Variations colombiennes

« Un matin d’hiver maussade à New York le téléphone a sonné. Très tôt. A cette heure, seuls appellent les ivrognes qui se trompent de numéro ou la famille pour annoncer une mauvaise nouvelle. Je voulais croire à la première hypothèse, mais c’était Eva, ma sœur : Toño, je suis désolée de t’appeler, mais maman est morte ce matin à La Secrète ».


Héctor Abad, La Secrète. Trad. de l’espagnol (Colombie) par Albert Bensoussan, Gallimard, 408 p. 24,50 €


Ainsi s’ouvre le prodigieux roman de l’écrivain colombien Héctor Abad, qui nous saisit d’entrée en nous conduisant d’un personnage à un autre. La Secrète est le nom qui traverse tout le récit car c’est autour de cette propriété rurale, la plus belle demeure d’un gros village andin, dont les premiers propriétaires se sont enrichis par la culture du café, que va se nouer toute l’action.
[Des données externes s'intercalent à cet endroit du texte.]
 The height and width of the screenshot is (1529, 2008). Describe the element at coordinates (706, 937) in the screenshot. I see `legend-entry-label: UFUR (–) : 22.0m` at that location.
Les débuts de la famille sont modestes : une simple boulangerie qui se trouve être la seule boutique du lieu et nous offre le versant initial d’une aisance obtenue peu à peu et qui débouche ici sur une multitude de brefs chapitres conduits successivement par chacun des nombreux personnages qui alternent tout au long du texte, sans recours à aucun narrateur omniscient. Chaque brève séquence se trouve ainsi identifiée en quelque sorte par l’étiquetage initial en italiques du prénom de celui ou de celle qui parle, qui écoute ou qui médite. On a là une étonnante chorale prononcée ou pensée qui échappe par la parole construite des uns et des autres à toute espèce de résumé.

Il faut visiblement lire La Secrète pour en avoir une idée exacte. On pourra voir à quel point la fiction ici touche aux racines les plus intimes de l’auteur en se rapportant au bref volume autobiographique intitulé Trahisons de la mémoire chez le même éditeur où Héctor Abad évoque avec émotion la figure de son père assassiné et commente le poème inédit de Borges qu’il a retrouvé dans la poche d’un costume du défunt.